_Passage shown_:
▶
The code you've provided is for creating an LDA (Latent Dirichlet Allocation) model using the `gensim` library in Python. LDA is a popular algorithm used for topic modeling, which allows you to discover abstract topics within a collection of documents. Here's a breakdown of the code and the parameters being used to create the `LdaModel`:

1. **lda_model**:
   - This is the variable to which the model is assigned after it's created.

2. **gensim.models.ldamodel.LdaModel**:
   - This specifies that we are using the `LdaModel` class from the `ldamodel` module in the `gensim.models` package.

3. **Parameters**:
   - **corpus**: This is the collection of text documents represented in a format that the model can process (usually a list of lists where each sublist contains tuples of token IDs and their corresponding frequencies in a document).
   - **id2word**: A dictionary that maps the token IDs to the actual tokens (words). It helps the model to know which word each numeric token ID corresponds to.
   - **num_topics**: The number of distinct topics to be extracted from the corpus. In this case, it's set to 30, meaning the model should try to find 30 different topics.
   - **random_state**: This acts as a seed to ensure reproducibility of the results. Using the same seed and model parameters with the same corpus will yield the same topics. Here, it's set to 100.
   - **update_every**: Determines how often the model parameters should be updated. If set to 1, the model is updated every time an entire chunk of documents is processed. This can be useful for online training.
◀
_Saved data entries_:
▶
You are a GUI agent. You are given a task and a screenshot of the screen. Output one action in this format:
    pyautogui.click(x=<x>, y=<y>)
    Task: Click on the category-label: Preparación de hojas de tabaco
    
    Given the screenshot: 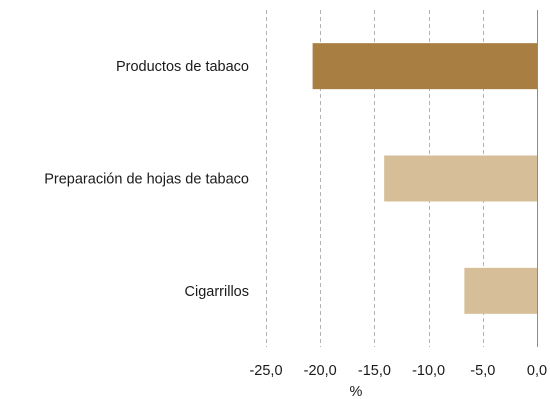 What is the action you would take?
    pyautogui.click(x=146, y=180)
    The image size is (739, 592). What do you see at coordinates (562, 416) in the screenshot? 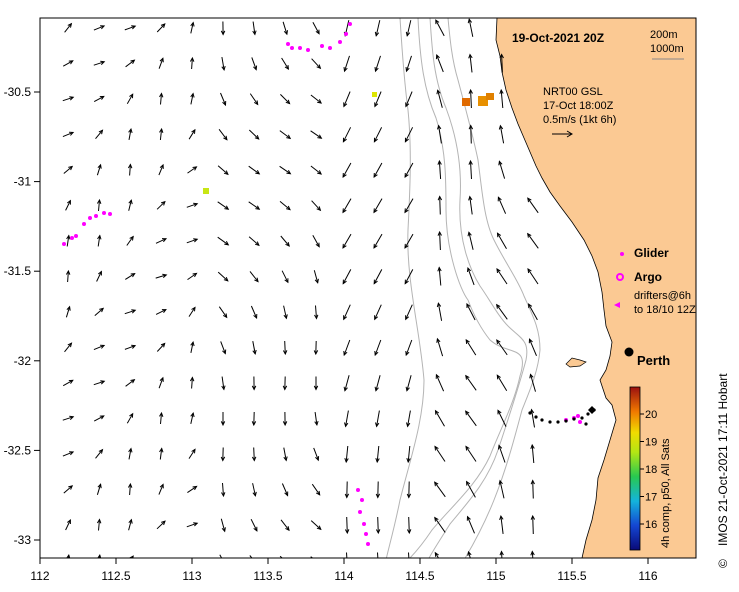
I see `glider-track` at bounding box center [562, 416].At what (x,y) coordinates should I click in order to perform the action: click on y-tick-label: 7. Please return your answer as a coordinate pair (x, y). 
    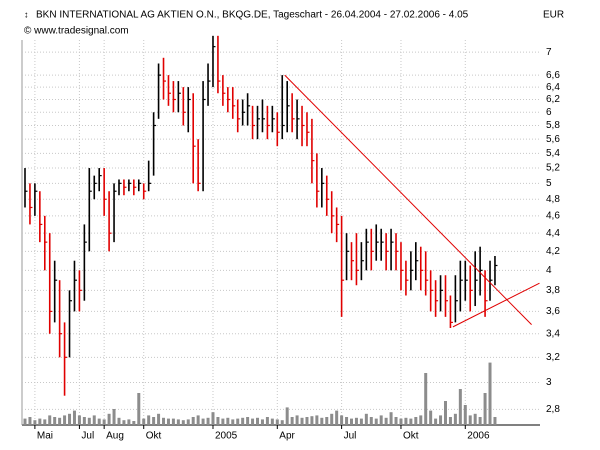
    Looking at the image, I should click on (549, 52).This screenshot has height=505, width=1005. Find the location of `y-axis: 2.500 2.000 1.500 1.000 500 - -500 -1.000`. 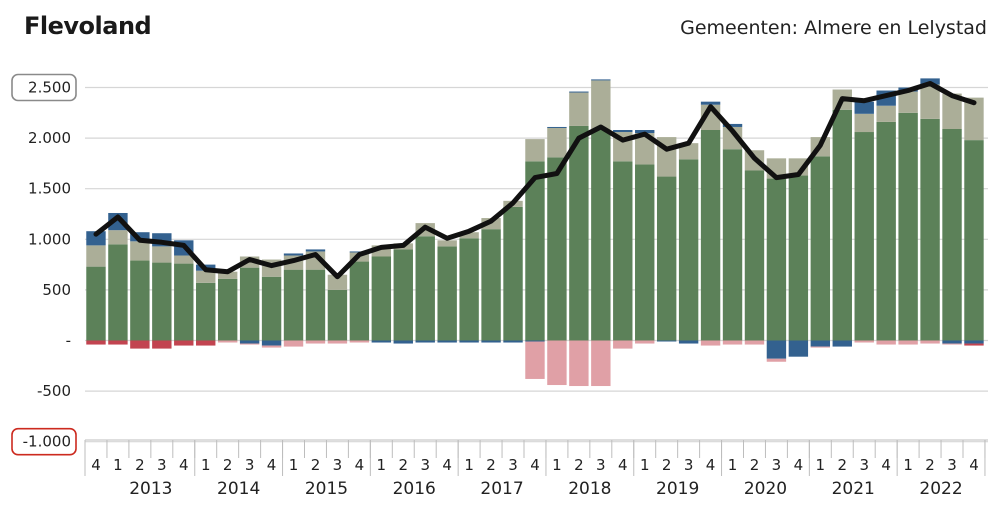

y-axis: 2.500 2.000 1.500 1.000 500 - -500 -1.000 is located at coordinates (44, 264). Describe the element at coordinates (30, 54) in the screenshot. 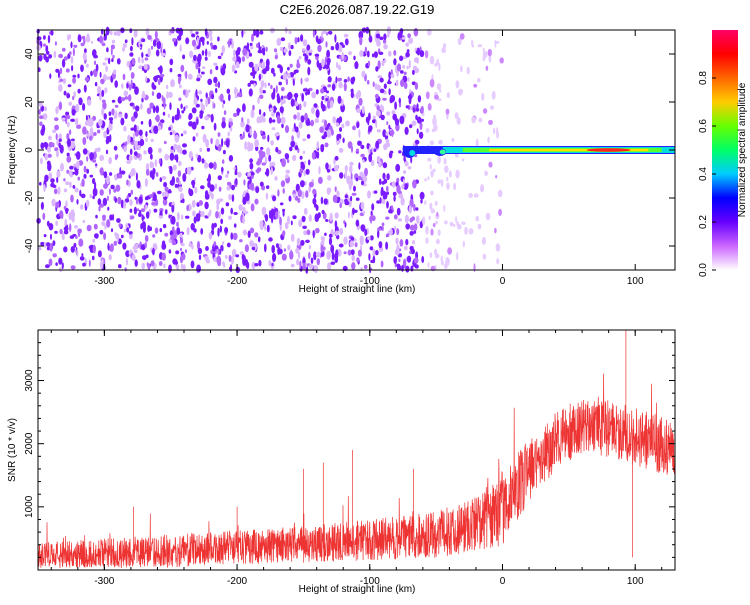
◀
_Required actions_:
a - Rewrite the gensim LDA explanation starting with "- **random_state**: This" and going on through "set to 100.", with "seed" replaced by "starting value".
b - In the gensim LDA explanation, what value is num_topics set to?
c - Take the gensim LDA explanation further from its last sentence.

_Responses_:
a -
- **random_state**: This acts as a starting value to ensure reproducibility of the results. Using the same starting value and model parameters with the same corpus will yield the same topics. Here, it's set to 100.

b - 30

c -
   - **chunksize**: The number of documents to be used in each training chunk. Here, it's set to 100. This means that the model will update its parameters after every 100 documents.
   - **passes**: The total number of passes the model makes over the entire corpus. More passes might lead to a better model at the cost of increased computational time. Here, it's set to 10.
   - **alpha**: A parameter that influences the document-topic density. With 'auto', the model automatically learns an asymmetric prior directly from the data, which can often lead to better model performance.

Overall, this code initializes an LDA model with specific parameters aimed at uncovering 30 different topics from the provided corpus, adjusting its parameters iteratively and automatically to improve the quality of the topics discovered. This model can then be used for analyzing the underlying topics within the corpus, useful in natural language processing tasks such as document classification, summarization, or understanding content themes.

## Vizualizing the Data

In [14]:
pyLDAvis.enable_notebook()
vis = pyLDAvis.gensim.prepare(lda_model, corpus, id2word, mds="mmds", R=30)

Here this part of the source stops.